======== ENTRIES PROVIDED ========
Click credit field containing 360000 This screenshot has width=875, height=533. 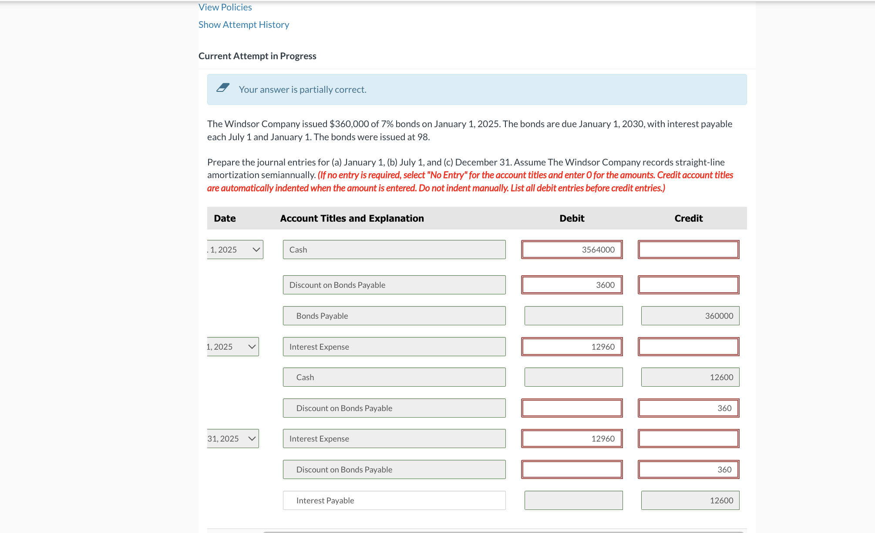point(690,316)
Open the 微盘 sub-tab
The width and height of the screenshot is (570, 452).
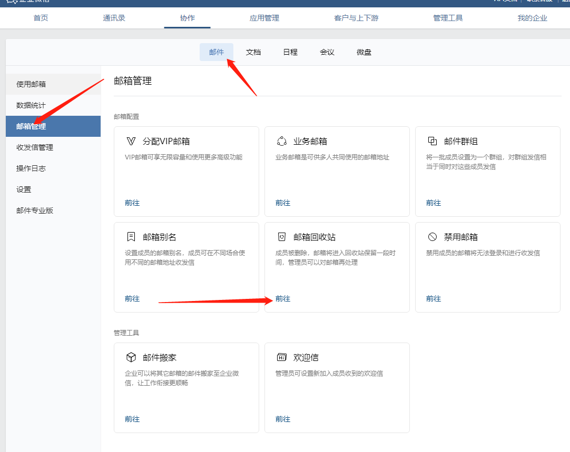[x=364, y=52]
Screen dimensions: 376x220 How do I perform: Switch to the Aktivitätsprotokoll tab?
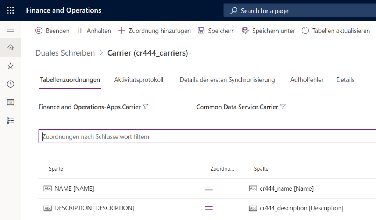point(139,80)
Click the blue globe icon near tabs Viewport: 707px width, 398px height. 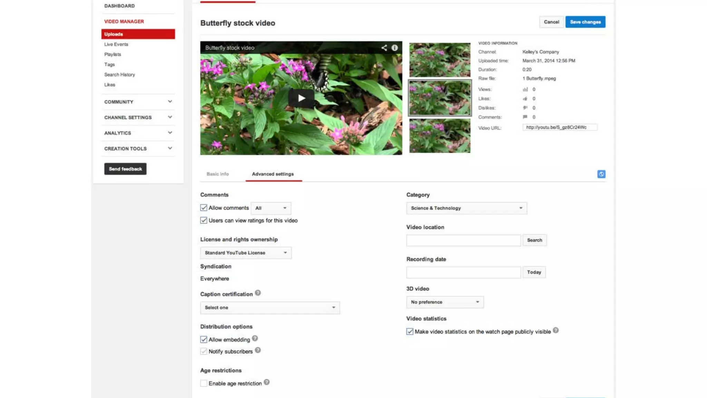click(x=601, y=174)
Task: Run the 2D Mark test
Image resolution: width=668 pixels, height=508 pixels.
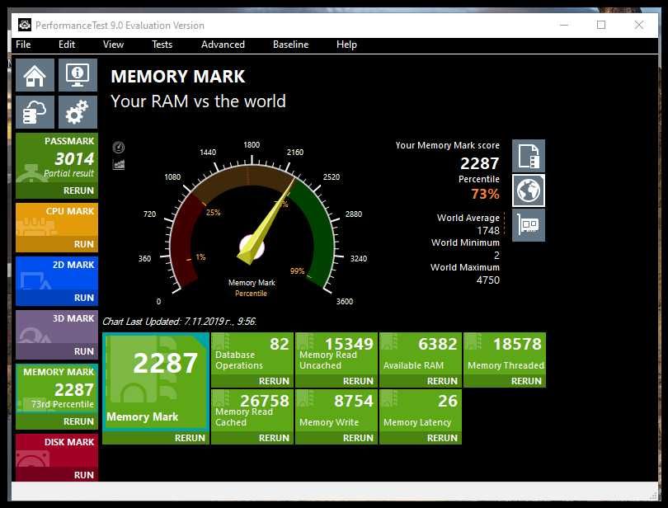Action: click(x=83, y=298)
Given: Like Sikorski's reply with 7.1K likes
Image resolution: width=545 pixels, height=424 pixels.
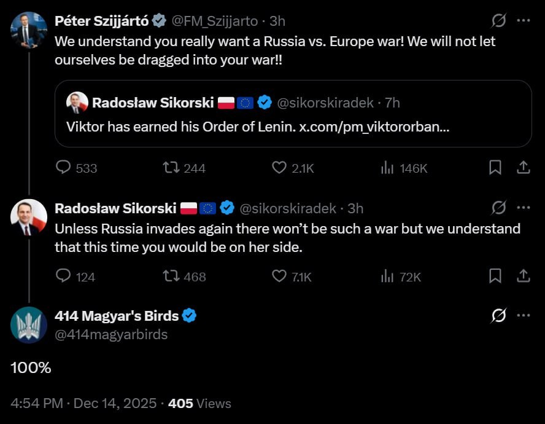Looking at the screenshot, I should (x=279, y=277).
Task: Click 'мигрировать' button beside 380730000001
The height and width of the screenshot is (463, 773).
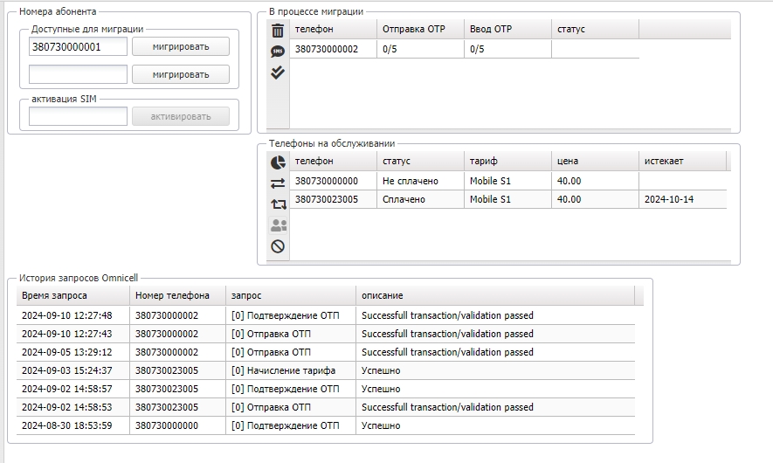Action: coord(181,46)
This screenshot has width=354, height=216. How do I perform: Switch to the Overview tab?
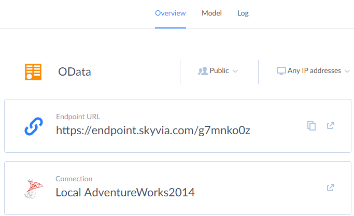[x=171, y=13]
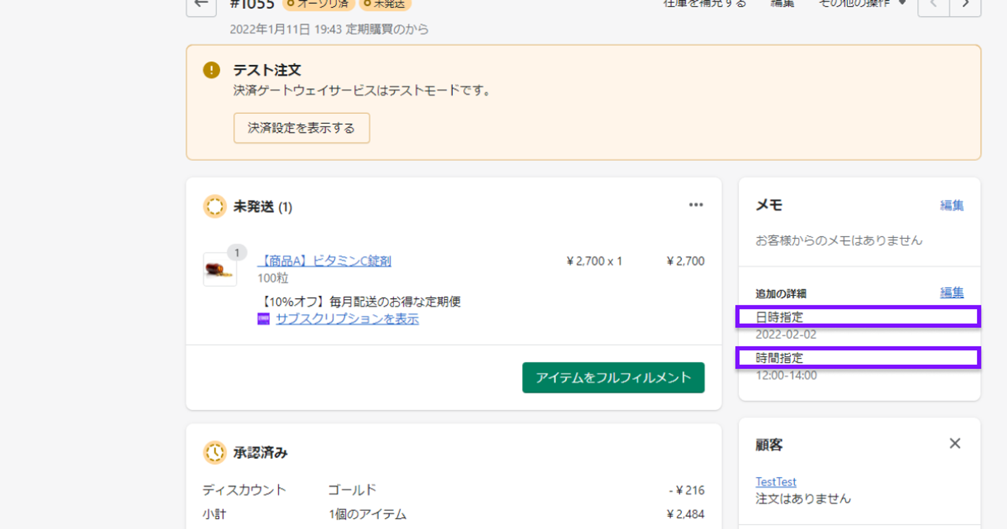Open the TestTest customer link
1007x529 pixels.
tap(775, 482)
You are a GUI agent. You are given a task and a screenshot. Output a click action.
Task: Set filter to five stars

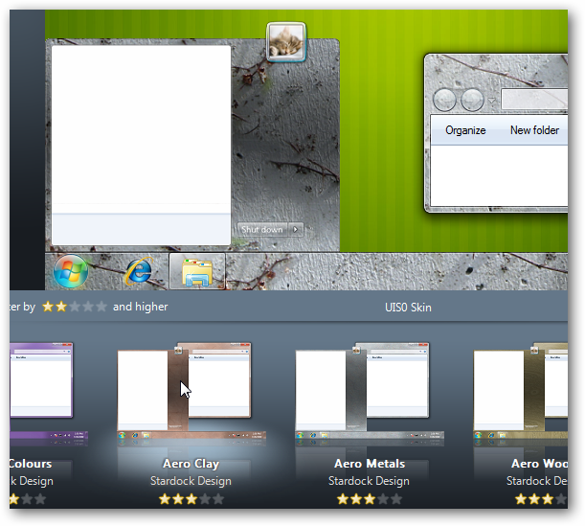coord(101,307)
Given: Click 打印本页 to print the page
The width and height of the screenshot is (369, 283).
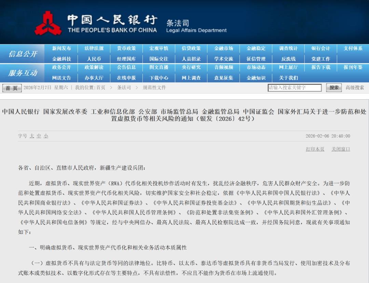Looking at the screenshot, I should click(x=315, y=149).
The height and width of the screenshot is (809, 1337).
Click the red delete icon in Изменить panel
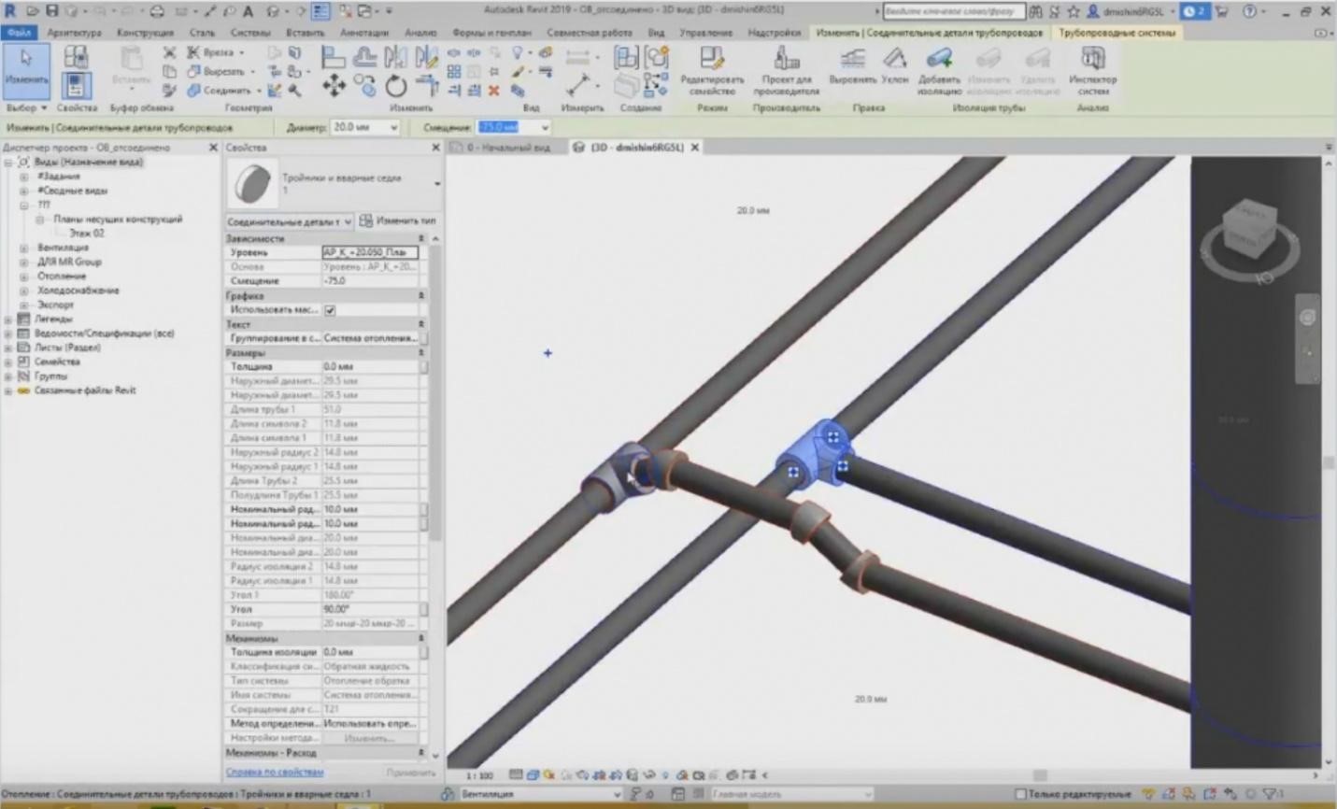[493, 91]
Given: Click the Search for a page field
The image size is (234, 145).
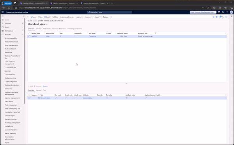Looking at the screenshot, I should pos(109,12).
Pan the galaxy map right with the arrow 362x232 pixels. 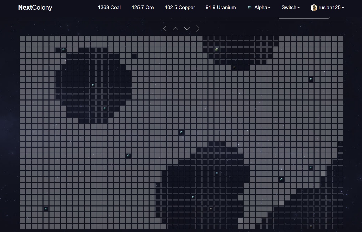198,29
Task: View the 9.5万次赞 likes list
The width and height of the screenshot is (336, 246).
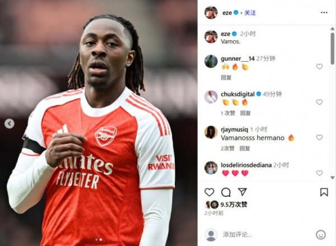Action: click(234, 205)
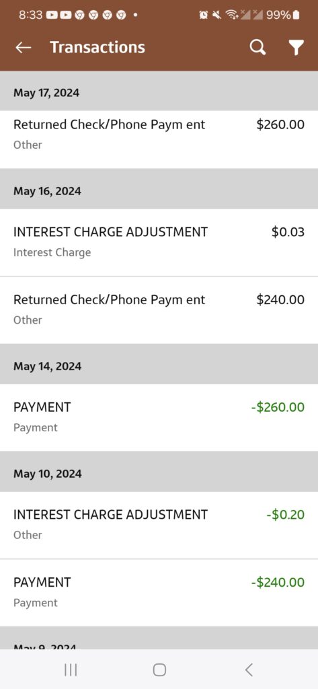The height and width of the screenshot is (689, 318).
Task: Tap the Android back chevron
Action: point(249,669)
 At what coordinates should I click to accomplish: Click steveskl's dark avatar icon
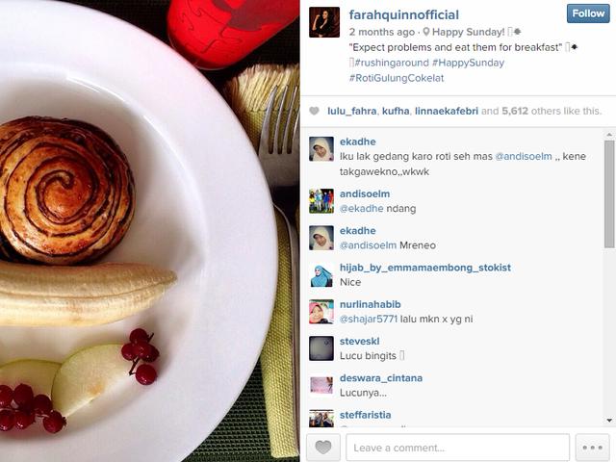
========
TASK DIRECTIONS
Copy everything in the records above from the line containing "Task: View the 9.5万次赞 likes list" down to the end of the records, leaving the pictures out.

RESPONSE TO THIS EXERCISE
Task: View the 9.5万次赞 likes list
The width and height of the screenshot is (336, 246).
Action: click(234, 205)
The height and width of the screenshot is (689, 318).
Task: Tap the Android back chevron
Action: point(249,669)
 At what coordinates should I click to accomplish: Click steveskl's dark avatar icon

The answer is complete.